Segment Start: MATERIAL TO PROCESS

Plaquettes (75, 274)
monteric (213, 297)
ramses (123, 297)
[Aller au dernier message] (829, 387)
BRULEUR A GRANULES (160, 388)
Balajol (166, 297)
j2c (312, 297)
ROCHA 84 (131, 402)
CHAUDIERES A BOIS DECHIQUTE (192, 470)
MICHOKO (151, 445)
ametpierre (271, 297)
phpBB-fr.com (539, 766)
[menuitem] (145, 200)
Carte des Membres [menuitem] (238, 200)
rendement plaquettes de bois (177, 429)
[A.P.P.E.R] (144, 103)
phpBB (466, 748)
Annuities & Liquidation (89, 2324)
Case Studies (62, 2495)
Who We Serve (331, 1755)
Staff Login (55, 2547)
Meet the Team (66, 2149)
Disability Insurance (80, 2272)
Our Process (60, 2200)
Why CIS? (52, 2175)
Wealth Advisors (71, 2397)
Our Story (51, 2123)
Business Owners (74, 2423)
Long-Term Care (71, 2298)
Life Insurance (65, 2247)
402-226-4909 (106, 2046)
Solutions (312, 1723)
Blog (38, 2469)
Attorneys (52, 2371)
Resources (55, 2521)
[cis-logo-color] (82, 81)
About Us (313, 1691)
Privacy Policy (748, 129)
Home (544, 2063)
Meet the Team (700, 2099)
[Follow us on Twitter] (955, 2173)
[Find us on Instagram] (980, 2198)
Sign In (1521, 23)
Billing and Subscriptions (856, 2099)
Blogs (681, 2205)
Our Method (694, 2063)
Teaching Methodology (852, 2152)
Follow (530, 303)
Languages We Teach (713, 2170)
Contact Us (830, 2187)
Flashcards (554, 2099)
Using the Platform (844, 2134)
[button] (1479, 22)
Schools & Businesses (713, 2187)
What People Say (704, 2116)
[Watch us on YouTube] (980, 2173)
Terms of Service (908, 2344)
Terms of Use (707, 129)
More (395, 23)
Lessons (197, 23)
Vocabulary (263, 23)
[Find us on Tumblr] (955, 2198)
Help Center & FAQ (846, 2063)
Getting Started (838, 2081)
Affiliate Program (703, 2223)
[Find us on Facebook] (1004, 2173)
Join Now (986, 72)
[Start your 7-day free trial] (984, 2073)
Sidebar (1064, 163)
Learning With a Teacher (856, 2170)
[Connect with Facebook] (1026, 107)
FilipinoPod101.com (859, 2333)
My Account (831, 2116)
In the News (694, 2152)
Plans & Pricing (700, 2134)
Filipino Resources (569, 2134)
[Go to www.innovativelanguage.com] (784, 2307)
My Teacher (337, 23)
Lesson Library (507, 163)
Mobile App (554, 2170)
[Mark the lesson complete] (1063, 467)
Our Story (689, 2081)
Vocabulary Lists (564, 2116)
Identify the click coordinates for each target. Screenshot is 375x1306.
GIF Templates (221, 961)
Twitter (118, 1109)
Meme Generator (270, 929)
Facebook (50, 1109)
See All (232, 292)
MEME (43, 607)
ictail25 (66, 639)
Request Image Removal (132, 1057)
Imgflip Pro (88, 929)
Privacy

Segment End: MATERIAL TO PROCESS

EXERCISE GOAL:
Both end lines included, restate word for word the lines above from the line with "[menuitem] (145, 200)" to the line with "Our Process (60, 2200)", and nothing else.

WRITTEN RESPONSE:
[menuitem] (145, 200)
Carte des Membres [menuitem] (238, 200)
rendement plaquettes de bois (177, 429)
[A.P.P.E.R] (144, 103)
phpBB (466, 748)
Annuities & Liquidation (89, 2324)
Case Studies (62, 2495)
Who We Serve (331, 1755)
Staff Login (55, 2547)
Meet the Team (66, 2149)
Disability Insurance (80, 2272)
Our Process (60, 2200)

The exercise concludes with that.